Coordinates: 57°47′S 90°47′W / 57.783°S 90.783°W / -57.783; -90.783

The Eltanin impact was an asteroid impact in the eastern part of the South Pacific Ocean during the late Pliocene 2.51 ± 0.07  million years ago. The location was at the edge of the Bellingshausen Sea 1,500 km (930 mi) southwest of Chile. The asteroid was estimated to be about 1–4 km in diameter and the impact would have left a crater approximately 35 km across.

The impact was first discovered in 1981 as an iridium anomaly in sediment cores collected by the research vessel Eltanin, after which the impact and asteroid are named. Later studies were done by the vessel Polarstern. Sediment at the bottom of the 5 km (3.1 mi) deep ocean in the area had an iridium enrichment, a strong sign of extraterrestrial contamination. Debris from the asteroid is spread over an area of 500 km2 (190 sq mi). Sediments from the Eocene and Paleocene were jumbled and deposited again chaotically. Also mixed in were melted and fragmented meteorite matter. The area near the Freeden Seamounts over 20,000 km2 (7,700 sq mi) has a meteorite material surface density of 10–60 kg/m2. Of this, 87% is melted and 13% only fragmented. This is the region of the Earth's surface with the highest density of meteorite material coverage.

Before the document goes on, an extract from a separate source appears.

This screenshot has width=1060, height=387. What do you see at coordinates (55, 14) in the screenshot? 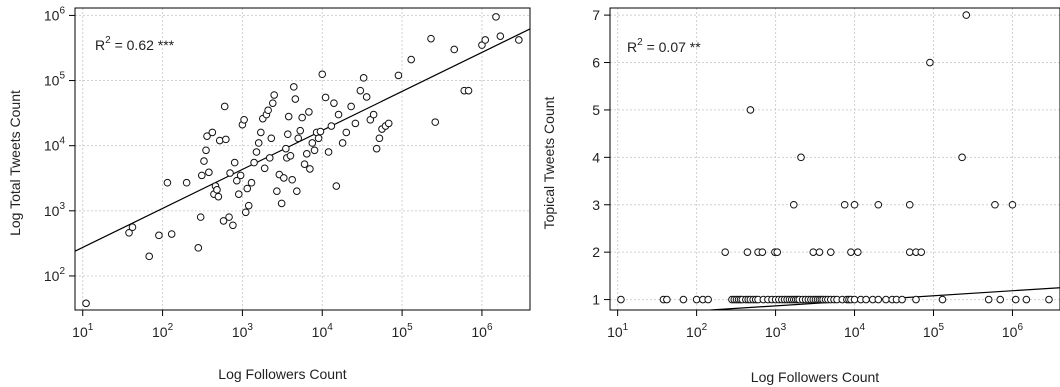
I see `y-tick-label: 10⁶` at bounding box center [55, 14].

The disturbed sediment had three layers. The bottommost layer SU IV is a chaotic mixture of crumbled sediments in the form of a breccia. Above this is layer SU III consisting of layered sand deposited from turbulently flowing water. Above this is SU II layer with meteorite fragments and graded silt and clay that settled out of still but dirty water.